The family is something that
plays an important role in the life of almost every child. Small or big, full
or incomplete, happy or not so happy all kind of family exist. And most of the
grown children, men and women, want to create a good family, to be husband or
wife.
However, the statistics are
still disappointing - best therapist counsellor or
psychologists say that almost every second marriage can end in divorce. Why?

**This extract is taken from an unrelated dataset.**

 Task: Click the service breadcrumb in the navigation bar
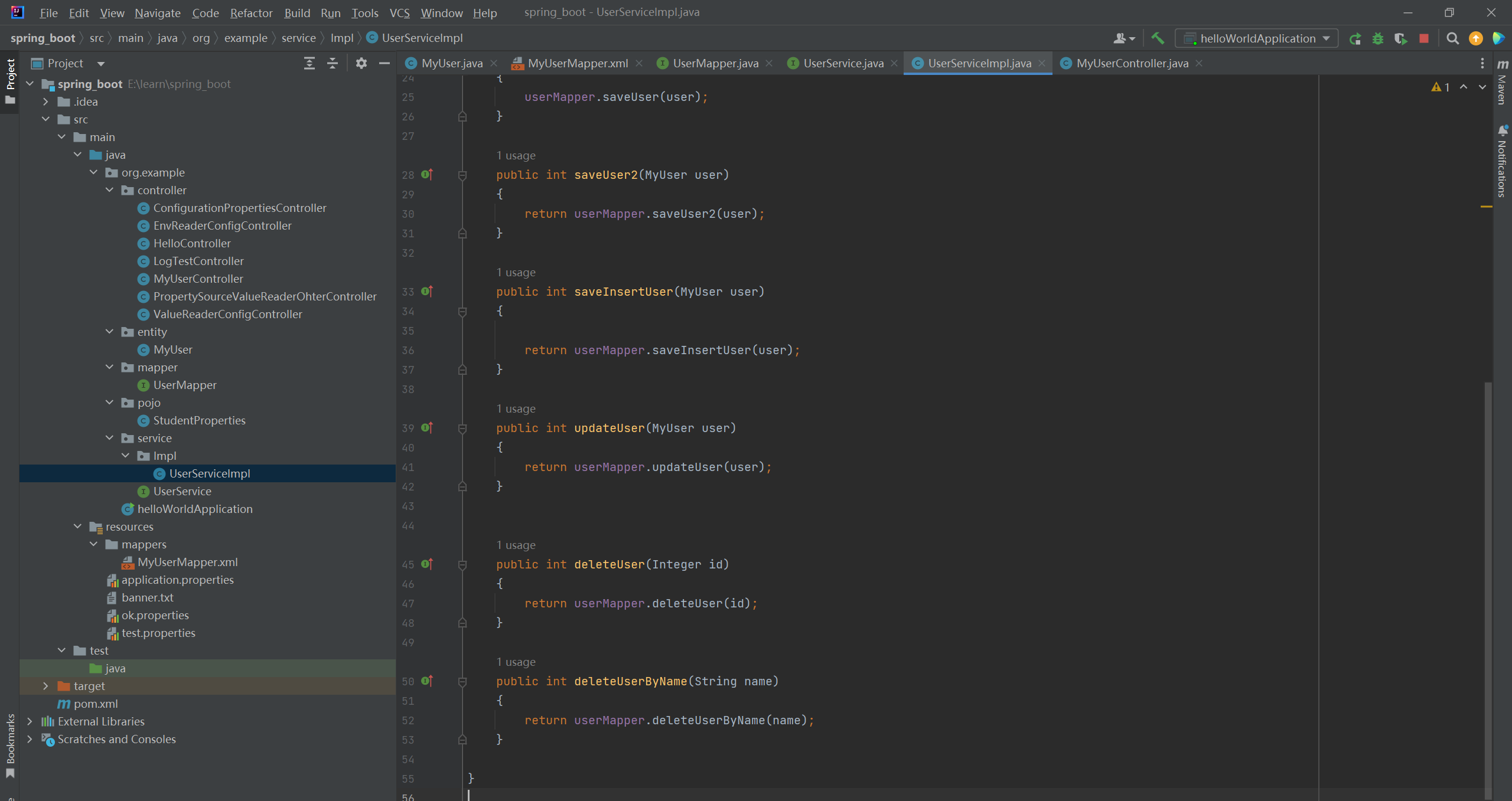(x=298, y=38)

And is it possible to increase the chances of saving the family? Psychologists
answer quite confidently, relying on knowledge of the causes of conflicts in
the family and divorce.
How best therapist counsellors help?
The first important point in
the prevention of divorce is the correct choice of a spouse (husband or wife).
What does that mean?
It means determining how
compatible you are. Not according to the horoscope printed in the newspaper,
not according to the euphoria that arises in you after fantastic sex. You
should follow some parameters and questions that a competent psychologist will
pay attention to at a premarital consultation. Including the psycho type of
your partner and his characteristics, the compatibility of goals and plans for
the future, and the ability to constructively resolve conflicts (and they are
inevitable). This is the conclusion of a "marriage contract" about
how we will live, why, and how we will behave in a difficult situation. If
there are disagreements (and they will!), you will have to learn to look for
compromise solutions or simply respect the otherness of the partner. How about
this! We are different – men and women. By the way, knowledge of the psychology
of the differences between men and women dramatically reduces the likelihood of
typical conflicts.
So you've started a family.
Congratulations! If it is a marriage of love or reasonable calculation, then
your family already has a margin of safety and currency in the emotional
account. And according to the best counsellor Apex, many
couples make the same typical mistake. They stop "investing" in the
relationship, thinking that everything is fine with us & hoping that this
will continue. With rare exceptions, it won't!! Why? Because in addition to our
personalities and their intentions there are two other factors influence the
stability of marriage. They are the life situation and the dynamics of the
development of relationships. Agree that it is easier to maintain a good
relationship when: your spouse's parents adore you, and this is not always the
case; your family has a lot of money, and not everyone has it (some work
several jobs & all they want is to get enough sleep); the baby was born
healthy and sleeps at night, but not everyone is so lucky. Here are different
life situations. In the first cases, there is less tension, & therefore it
is easier to maintain and develop good relations.
According to the best
therapist counsellor, the crisis of relationships in the family is
rather an impetus to personal growth, the development of mature and stable
relationships, and the formation of a positive life scenario for your children
rather than a path to divorce. Although this also happens, but if you have gone
through the stage of working on your relationship, then you can always honestly
tell yourself and your children that you have done everything you could. And,
without being tormented by guilt, build a new relationship.
Keep your family, take care of
its psychological well-being, and do not hesitate to contact a psychologist for
help promptly while everything can still be solved.